Hamburg. Der neue HSV-Chef Heribert Bruchhagen gilt in der Szene als Hüter der Finanzen. In Hamburg will er wieder beweisen, dass er einen aufgeregten Club führen kann

Es gibt diese Momente, in denen Heribert Bruchhagen an seinen verstorbenen Vater denken muss. Es sind die Momente, in denen er versucht ist, zu viel Geld auszugeben. Wer Bruchhagen kennt, der weiß, dass diese Momente selten vorkommen. Wenn sie kommen, dann kommen auch die Gedanken an seinen Vater. Und die bremsen ihn. „Ich hätte immer das Gefühl, mein Vater guckt von oben herab und sagt: ,Junge, was ist nur aus dir geworden‘“, hat Bruchhagen einmal gesagt.

= Rohdaten =
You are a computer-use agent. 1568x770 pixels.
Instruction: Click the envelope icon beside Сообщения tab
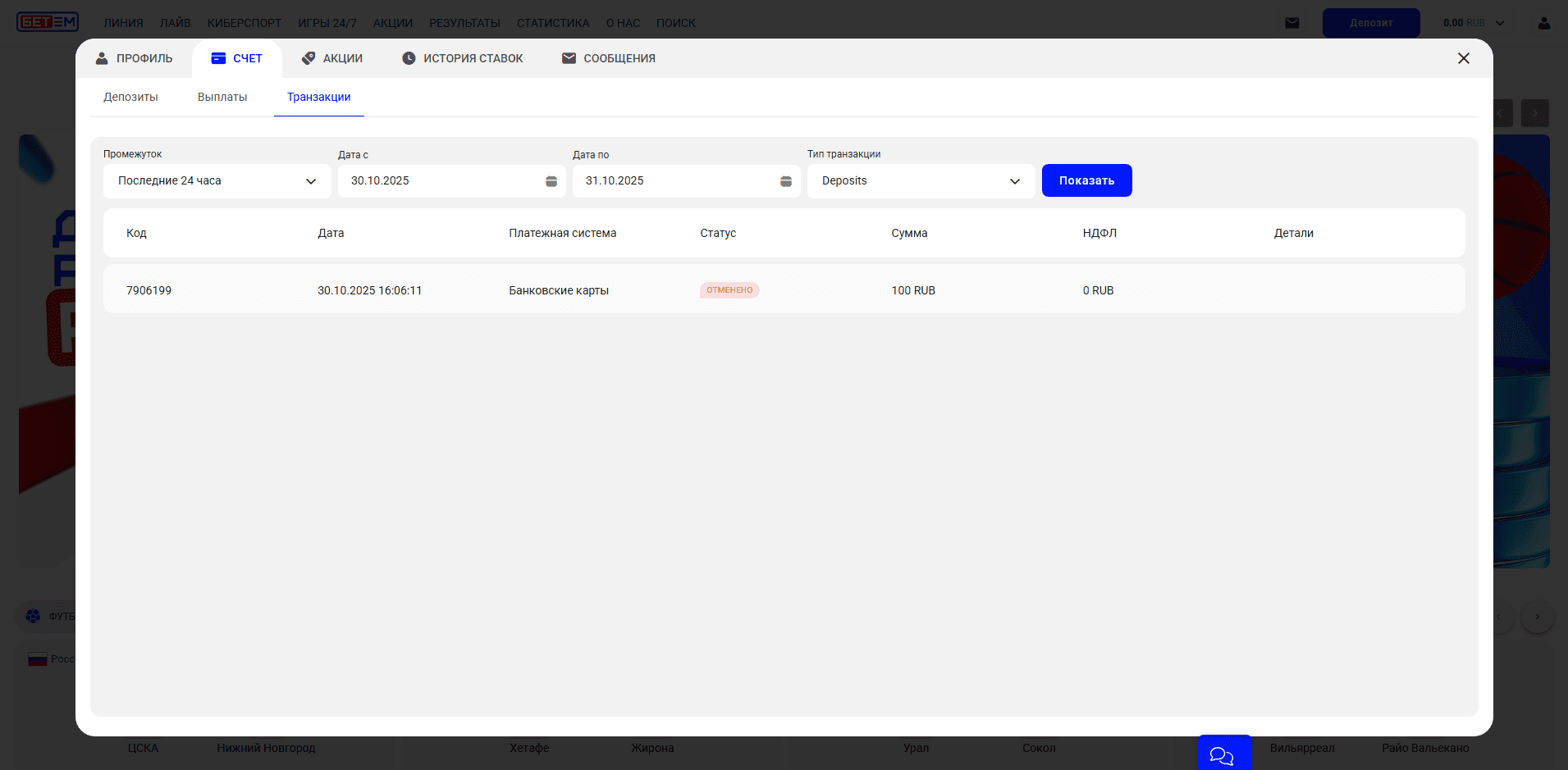(x=569, y=58)
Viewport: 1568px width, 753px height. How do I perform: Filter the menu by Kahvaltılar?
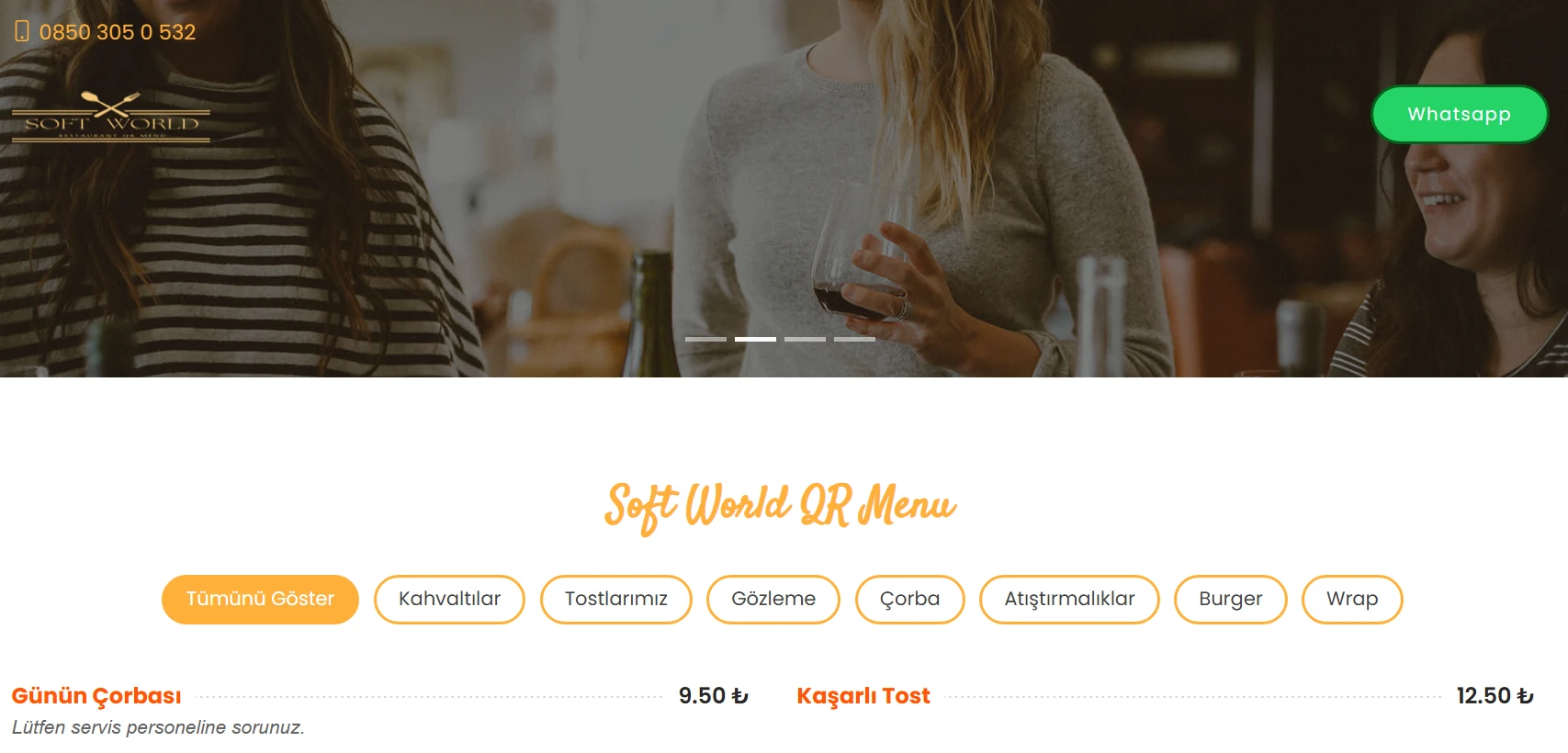coord(449,600)
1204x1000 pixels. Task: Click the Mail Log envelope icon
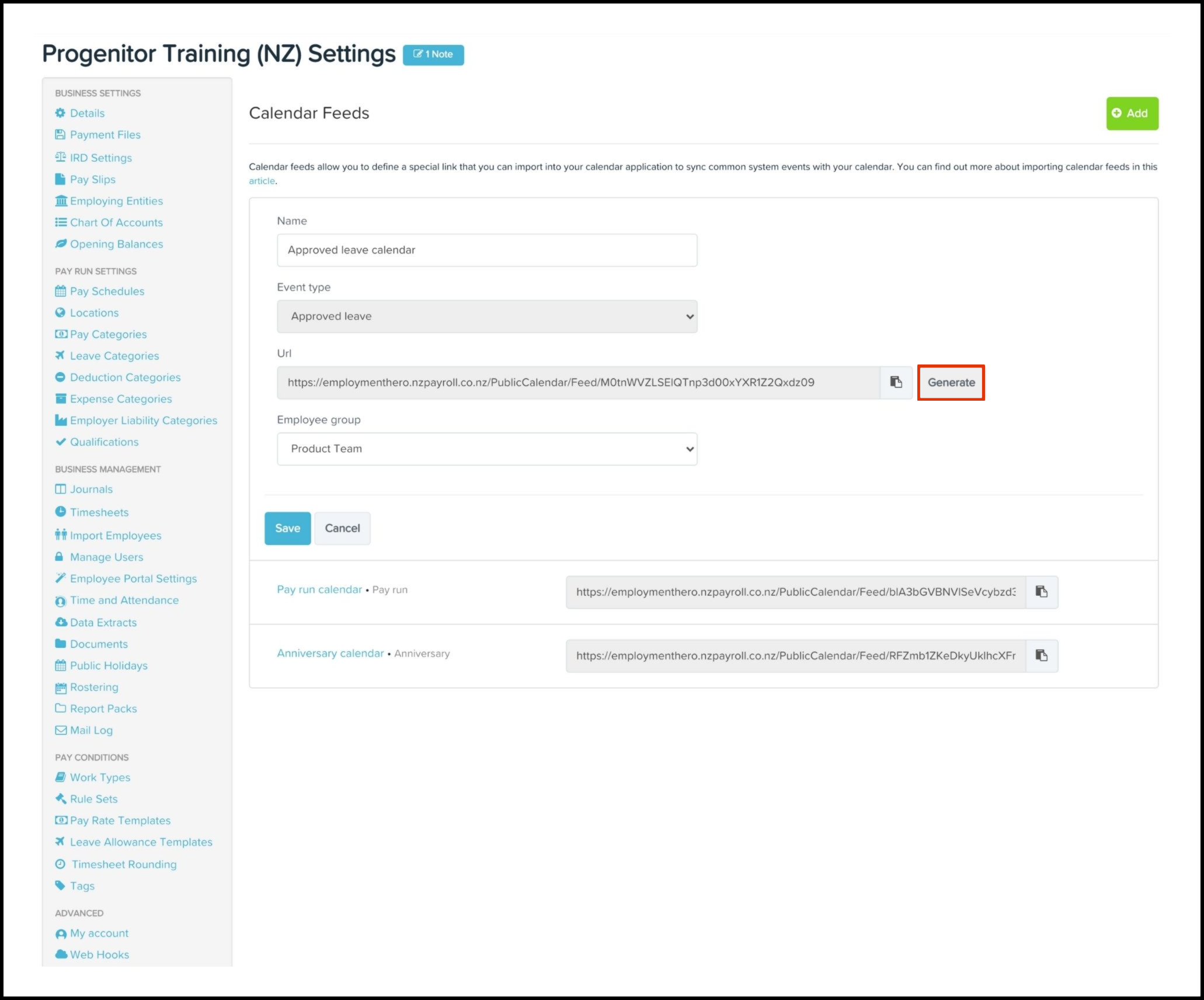click(61, 730)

= Aufgaben =
1. Beantworte zum Text über Heribert Bruchhagen jeweils kurz:
(a) Als was gilt Bruchhagen in der Szene?
(b) An wen muss er denken, wenn er versucht ist, zu viel Geld auszugeben?
(c) Was würde diese Person laut Bruchhagen von oben herab sagen?
2. Bitte entnimm dem Text über Heribert Bruchhagen den Abschnitt von „Hamburg. Der neue“ bis „Bruchhagen einmal gesagt.“ und gib ihn wortgetreu wieder.
3. Schreib den Text über Heribert Bruchhagen im Anschluss an seinen letzten Satz weiter.

= Lösungen =
1.
(a) Als Hüter der Finanzen.
(b) An seinen verstorbenen Vater.
(c) „Junge, was ist nur aus dir geworden“

2.
Hamburg. Der neue HSV-Chef Heribert Bruchhagen gilt in der Szene als Hüter der Finanzen. In Hamburg will er wieder beweisen, dass er einen aufgeregten Club führen kann

Es gibt diese Momente, in denen Heribert Bruchhagen an seinen verstorbenen Vater denken muss. Es sind die Momente, in denen er versucht ist, zu viel Geld auszugeben. Wer Bruchhagen kennt, der weiß, dass diese Momente selten vorkommen. Wenn sie kommen, dann kommen auch die Gedanken an seinen Vater. Und die bremsen ihn. „Ich hätte immer das Gefühl, mein Vater guckt von oben herab und sagt: ,Junge, was ist nur aus dir geworden‘“, hat Bruchhagen einmal gesagt.

3.
An diesem Mittwoch wird aus Heribert Bruchhagen der neue Vorstandsvorsitzende der HSV Fußball AG. Im Alter von 68 Jahren tritt er die Nachfolge des am Sonntag des Amtes enthobenen Dietmar Beiersdorfer an. Bruchhagen soll den taumelnden Traditionsclub aus der sportlichen Dauerkrise führen. Und er soll den HSV auch wirtschaftlich wieder auf solide Füße stellen. Wer könnte das besser als Bruchhagen? „Wenn ich für 160 Euro nach London fliegen kann, nehme ich nicht für 900 Euro die Businessklasse. Das kann ich gar nicht“, sagte Bruchhagen einst über seine Eigenschaft der Sparsamkeit.

Bruchhagens Vater war ein Werkzeugmacher, streng katholisch. Mutter Hausfrau. Seine Eltern haben ihm früh vorgelebt, sparsam zu sein. „Ich habe von Kindesbeinen an gelernt, mit Geld umzugehen.“ Geboren in Düsseldorf, wuchs Bruchhagen mit seinen Geschwistern in Harsewinkel auf. Eine ostwestfälische Kleinstadt mit 24.000 Einwohnern in der Nähe von Gütersloh. HSV-Fans kennen den Ort. Hier hat sich die Mannschaft in den vergangenen zwei Jahren auf die Saison vorbereitet.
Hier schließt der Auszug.